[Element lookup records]
▶
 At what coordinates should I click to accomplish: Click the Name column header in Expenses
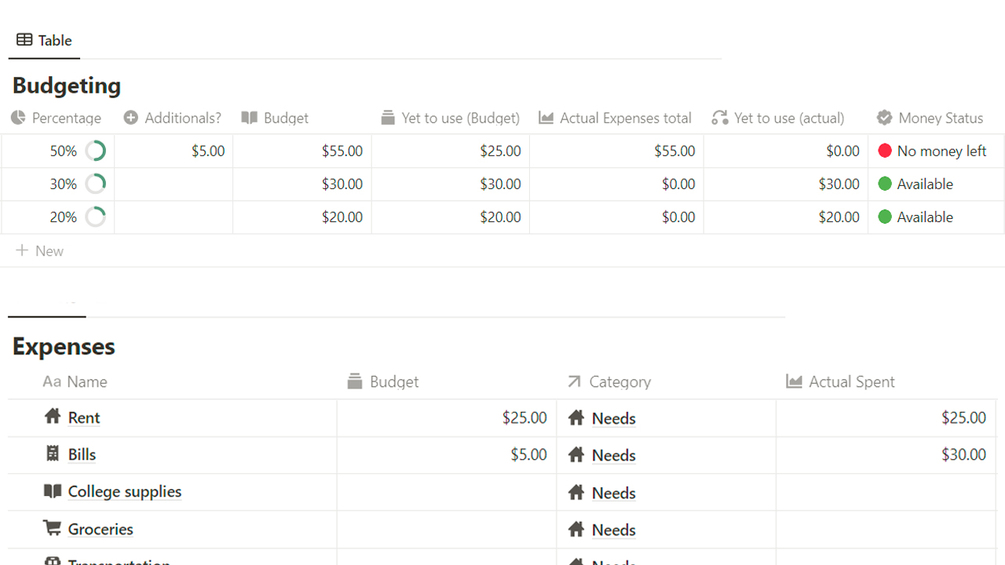[x=86, y=381]
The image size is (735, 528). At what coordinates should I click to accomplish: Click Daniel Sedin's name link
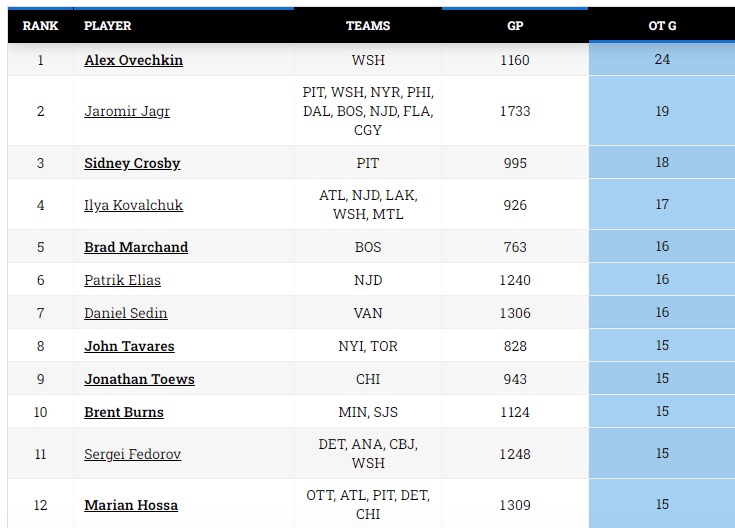[x=126, y=313]
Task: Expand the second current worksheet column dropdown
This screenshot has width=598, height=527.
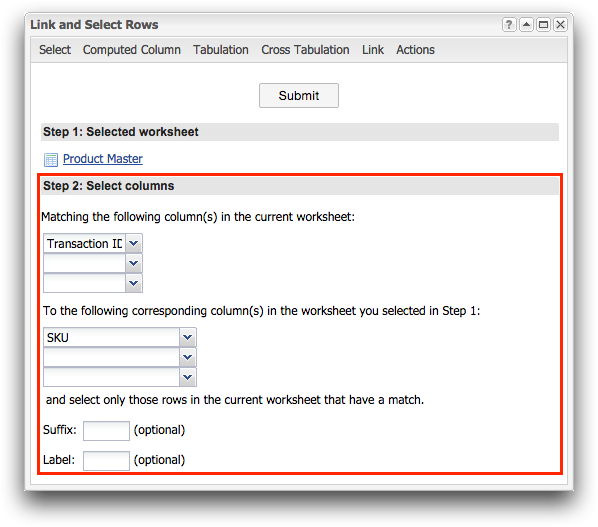Action: tap(133, 263)
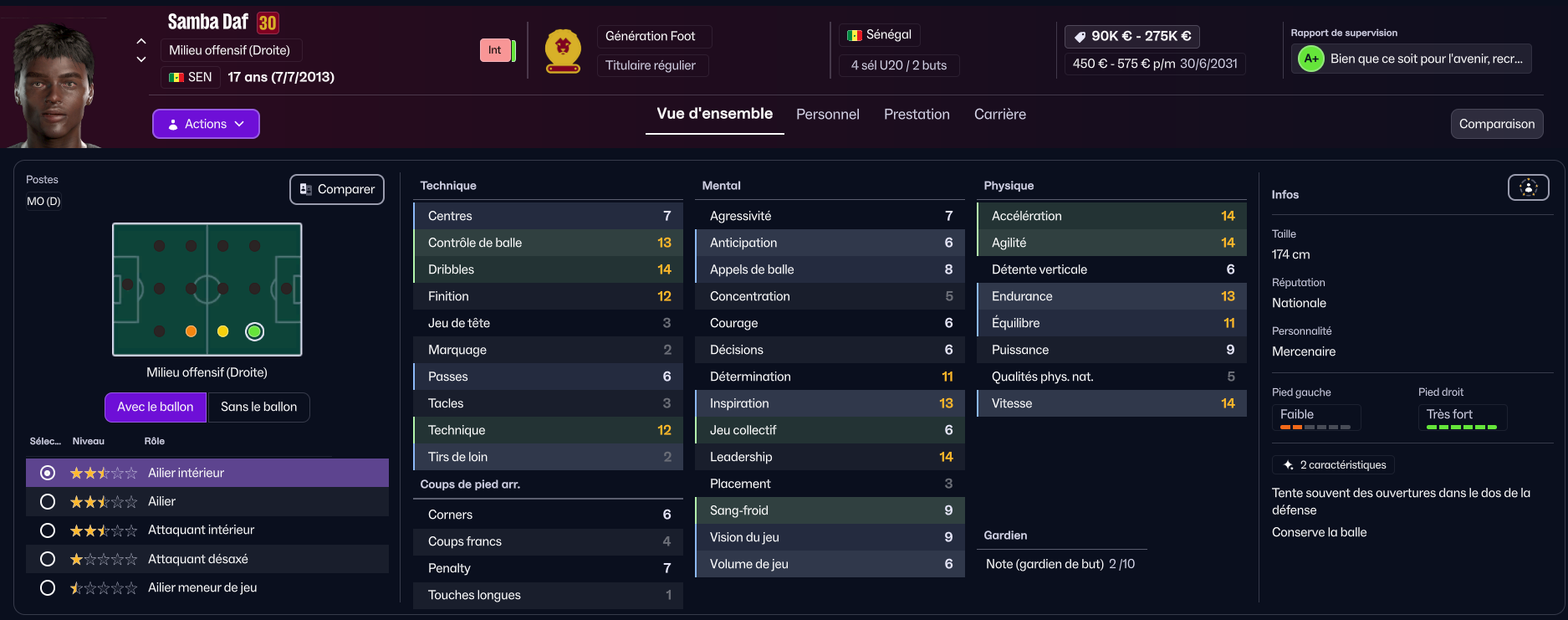This screenshot has height=620, width=1568.
Task: Switch to Sans le ballon view
Action: (258, 407)
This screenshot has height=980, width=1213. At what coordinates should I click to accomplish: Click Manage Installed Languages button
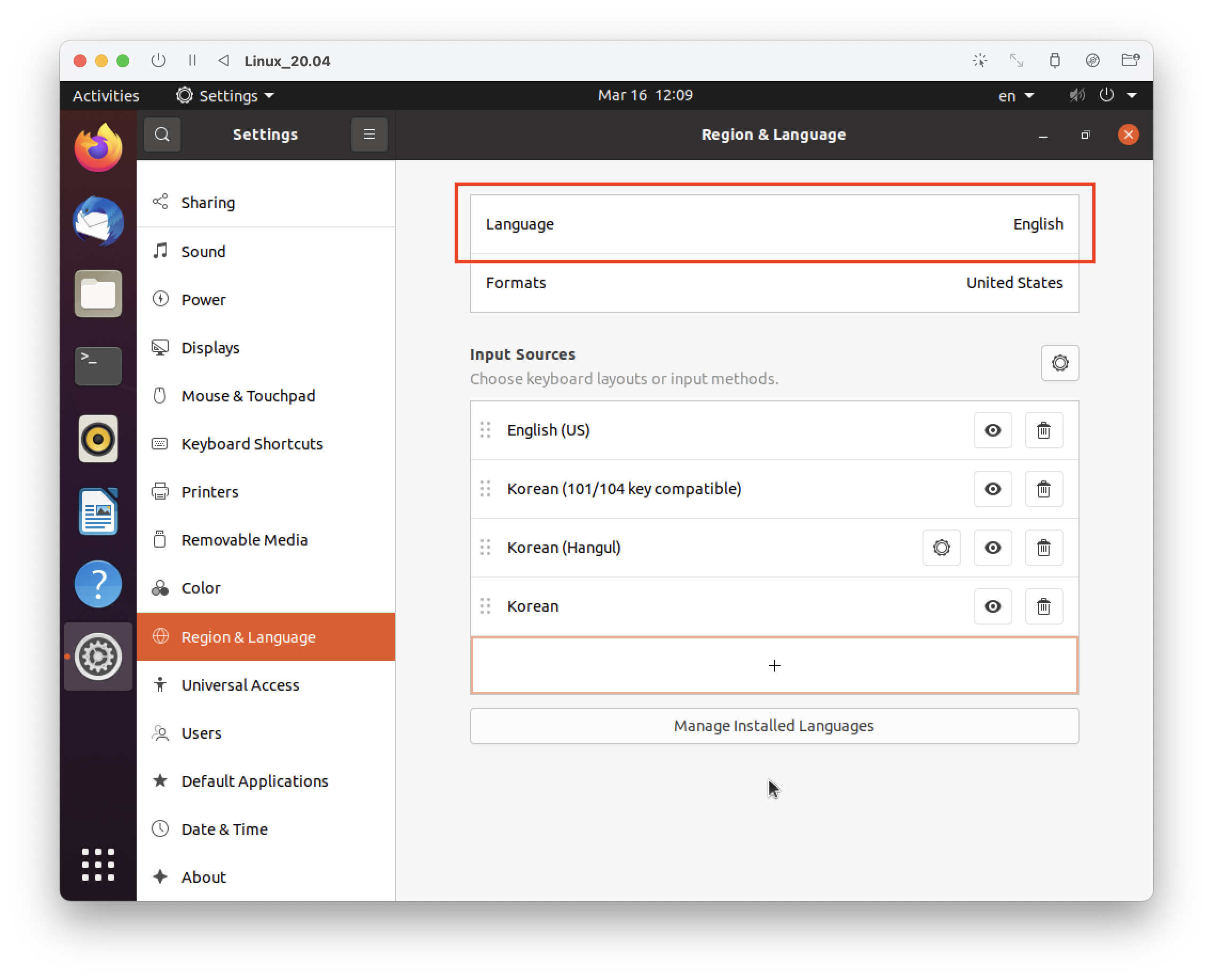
◀
WHAT THE TASK ASKS
Copy out the records above line for line, with no changes and without the pictures.

RESULT OF THIS TASK
 At what coordinates should I click to accomplish: Click the Name column header in Expenses
[x=86, y=381]
The image size is (735, 528). At what coordinates should I click to accomplish: Click Daniel Sedin's name link
[x=126, y=313]
Task: Expand the second current worksheet column dropdown
This screenshot has width=598, height=527.
Action: tap(133, 263)
This screenshot has height=620, width=1568.
Task: Switch to Sans le ballon view
Action: (258, 407)
This screenshot has height=980, width=1213. At what coordinates should I click to accomplish: Click Manage Installed Languages button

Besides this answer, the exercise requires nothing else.